Do you observe high number of double positive cells for ACE2 and TMPRSS2 in infected cells?
Are there any morphological differences in infected cells after day 1, 2, 3 or even longer? Do the cells start dying?
Could not find PANTHER results on github.
Title: Single-cell longitudinal analysis of SARS-CoV-2 infection in human bronchial epithelial cells
General Information
Please paste a link to the paper or a citation here:
Link: https://www.biorxiv.org/content/10.1101/2020.05.06.081695v1
What is the paper's Manubot-style citation?
Citation: doi:10.1101/2020.05.06.081695
Is this paper primarily relevant to Background or Pathogenesis?

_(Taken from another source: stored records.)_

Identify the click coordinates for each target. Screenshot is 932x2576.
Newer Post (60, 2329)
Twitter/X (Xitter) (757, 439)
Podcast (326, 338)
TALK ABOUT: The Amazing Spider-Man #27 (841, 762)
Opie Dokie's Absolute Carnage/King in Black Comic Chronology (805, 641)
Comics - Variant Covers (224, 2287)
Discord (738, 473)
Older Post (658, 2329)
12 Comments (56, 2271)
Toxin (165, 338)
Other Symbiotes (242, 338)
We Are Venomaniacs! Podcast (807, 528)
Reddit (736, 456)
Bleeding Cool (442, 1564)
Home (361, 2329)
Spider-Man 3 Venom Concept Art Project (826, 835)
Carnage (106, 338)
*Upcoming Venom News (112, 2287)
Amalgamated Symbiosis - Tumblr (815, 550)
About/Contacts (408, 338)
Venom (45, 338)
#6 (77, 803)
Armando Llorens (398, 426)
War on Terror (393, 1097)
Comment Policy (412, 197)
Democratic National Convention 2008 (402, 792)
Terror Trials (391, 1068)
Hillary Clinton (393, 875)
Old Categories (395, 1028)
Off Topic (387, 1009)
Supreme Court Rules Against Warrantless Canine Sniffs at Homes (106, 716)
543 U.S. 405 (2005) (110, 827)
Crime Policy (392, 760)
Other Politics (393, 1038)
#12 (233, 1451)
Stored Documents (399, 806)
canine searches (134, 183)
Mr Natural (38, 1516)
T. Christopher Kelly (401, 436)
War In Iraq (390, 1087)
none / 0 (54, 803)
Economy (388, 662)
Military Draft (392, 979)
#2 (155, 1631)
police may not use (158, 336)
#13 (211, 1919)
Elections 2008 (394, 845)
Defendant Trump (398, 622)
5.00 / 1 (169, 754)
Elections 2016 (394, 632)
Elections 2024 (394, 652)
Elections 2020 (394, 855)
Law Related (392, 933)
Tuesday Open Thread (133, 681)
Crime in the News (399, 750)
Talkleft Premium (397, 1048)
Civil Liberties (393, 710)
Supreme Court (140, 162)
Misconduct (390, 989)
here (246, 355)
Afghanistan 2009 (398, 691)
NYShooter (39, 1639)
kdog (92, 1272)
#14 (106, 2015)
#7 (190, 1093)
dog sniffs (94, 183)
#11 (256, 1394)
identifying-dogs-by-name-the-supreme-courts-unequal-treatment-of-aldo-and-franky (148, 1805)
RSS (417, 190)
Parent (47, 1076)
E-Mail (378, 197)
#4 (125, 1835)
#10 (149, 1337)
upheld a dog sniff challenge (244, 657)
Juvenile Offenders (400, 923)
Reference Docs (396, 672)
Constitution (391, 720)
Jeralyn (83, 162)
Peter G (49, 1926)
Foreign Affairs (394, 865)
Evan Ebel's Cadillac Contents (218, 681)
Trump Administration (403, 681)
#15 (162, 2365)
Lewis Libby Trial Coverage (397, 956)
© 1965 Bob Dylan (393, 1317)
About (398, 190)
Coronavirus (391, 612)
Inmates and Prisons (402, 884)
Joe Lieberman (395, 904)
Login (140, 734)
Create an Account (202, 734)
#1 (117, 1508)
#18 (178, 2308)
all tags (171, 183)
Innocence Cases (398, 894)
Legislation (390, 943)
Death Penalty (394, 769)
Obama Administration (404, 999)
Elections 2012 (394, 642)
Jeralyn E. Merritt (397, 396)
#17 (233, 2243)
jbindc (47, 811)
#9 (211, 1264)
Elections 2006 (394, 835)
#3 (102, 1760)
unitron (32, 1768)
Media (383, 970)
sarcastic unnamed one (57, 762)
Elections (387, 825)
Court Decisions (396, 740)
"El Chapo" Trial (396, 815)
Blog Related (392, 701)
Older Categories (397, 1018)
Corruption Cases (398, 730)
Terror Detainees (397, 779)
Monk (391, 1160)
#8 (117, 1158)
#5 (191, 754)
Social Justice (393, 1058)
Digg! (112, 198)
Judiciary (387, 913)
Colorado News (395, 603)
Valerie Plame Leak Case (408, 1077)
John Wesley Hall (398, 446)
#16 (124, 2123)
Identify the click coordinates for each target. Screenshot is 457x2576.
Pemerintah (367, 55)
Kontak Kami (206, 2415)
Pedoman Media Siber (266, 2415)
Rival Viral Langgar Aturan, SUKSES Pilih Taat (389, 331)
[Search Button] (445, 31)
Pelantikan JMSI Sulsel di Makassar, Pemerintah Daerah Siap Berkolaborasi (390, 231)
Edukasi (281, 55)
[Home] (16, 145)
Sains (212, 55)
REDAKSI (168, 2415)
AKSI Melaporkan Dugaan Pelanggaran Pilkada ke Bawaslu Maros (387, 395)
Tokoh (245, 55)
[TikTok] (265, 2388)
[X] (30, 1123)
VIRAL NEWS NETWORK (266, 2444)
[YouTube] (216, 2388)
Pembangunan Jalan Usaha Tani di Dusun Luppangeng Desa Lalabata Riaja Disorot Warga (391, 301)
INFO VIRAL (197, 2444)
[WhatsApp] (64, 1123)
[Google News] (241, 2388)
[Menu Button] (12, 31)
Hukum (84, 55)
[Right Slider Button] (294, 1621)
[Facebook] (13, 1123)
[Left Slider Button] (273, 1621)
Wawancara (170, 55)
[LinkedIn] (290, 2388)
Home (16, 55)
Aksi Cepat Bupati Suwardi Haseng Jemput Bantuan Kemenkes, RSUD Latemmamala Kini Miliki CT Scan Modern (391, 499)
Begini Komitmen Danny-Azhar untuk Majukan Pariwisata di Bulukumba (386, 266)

Please list some keywords (3-10) that help identify the relevance of this paper to COVID-19
Please note the publication / review status
Which areas of expertise are particularly relevant to the paper?
Experimental setup
Using primary human bronchial epithelial cells (HBECs), also known as normal human bronchial epithelial (NHBE) cells, Ravindra and colleagues performed single-cell RNA sequencing of SARS-CoV-2 infected airway epithelium. They cultured HBECs at an air-liquid interface (ALI) for 28 days and then challenged the apical surface of the epithelium with SARS-CoV-2. The cultures were sequenced at 1, 2 and 3 days post-infection of SARS-CoV-2 (dpi) or without infection (mock). Experimental setup makes the study unique as ALI culture imitates the natural condition of the human bronchiolar epithelium. Therefore, the longitudinal analysis of infection would mimic as it occurs in the human body.
Main Findings
In addition to the reads expected to align immediately upstream of the canonical SARS-CoV-2 poly-A tail, authors detected peaks (aligned reads) towards 5’ of the genome, suggesting the existence of non-canonical, poly-adenylated sub-genomic RNAs of SARS-CoV-2. Ciliated, basal, club, and BC/Club cells are susceptible to SARS-CoV-2 infection whereas goblet, neuroendocrine, tuft cells, and ionocytes are relatively resistant to infection. 83% of infected cells at 1 dpi are ciliated cells, suggesting them as the point of entry. The increase in number of infected basal, club, and BC/Club cells increases with dpi, suggesting that these cells are major secondary targets. Authors confirmed the SARS-CoV-2 cell tropism by transmission electron microscopy. At 2 dpi, they observed numerous virus particles approximately 80 nm in size in ciliated cells. Authors divided the post infection single cells into two categories i.e. infected (≥ 10 viral transcripts count) and bystander cells. In infected cells, robust induction of both type I interferon (IFNB1) and type III interferons (IFNL1, IFNL2, and IFNL3) in ciliated, basal, club, and BC/club cells was observed. Interestingly, they observed broad interferon stimulated gene induction (IFI27, IFITM3, IFI6, MX1, and ISG15) in both infected and bystander cells of all cell types suggesting IFN from infected cells is acting in trans. However, chemokine induction (which leads to recruitment of immune cells) was observed only in infected cells. Differential expression analysis between infected and bystander cells revealed the increased expression of genes involved in apoptosis, translation initiation and viral gene expression and inflammation in all infected cell populations. In contrast, infected ciliated cells showed significant downregulation of genes involved in cilium function.
Limitations/Suggestions/Questions
I note that the manuscript is not the final version, therefore, will try to keep it short. As mock sample showed a small number of viral reads, authors could check the location of mapped reads in viral genome? Are the similar reads responsible for observed peak location towards 5’ in infected cells? May be filter out these reads from infected data. I would suggest to include expression comparison with NHBE data produced by “Imbalanced Host Response to SARS-CoV-2 Drives Development of COVID-19” [@doi:10.1016/j.cell.2020.04.026] and discuss the results. Do you observe high number of double positive cells for ACE2 and TMPRSS2 in infected cells? Are there any morphological differences in infected cells after day 1, 2, 3 or even longer? Do the cells start dying? Could not find PANTHER results on github.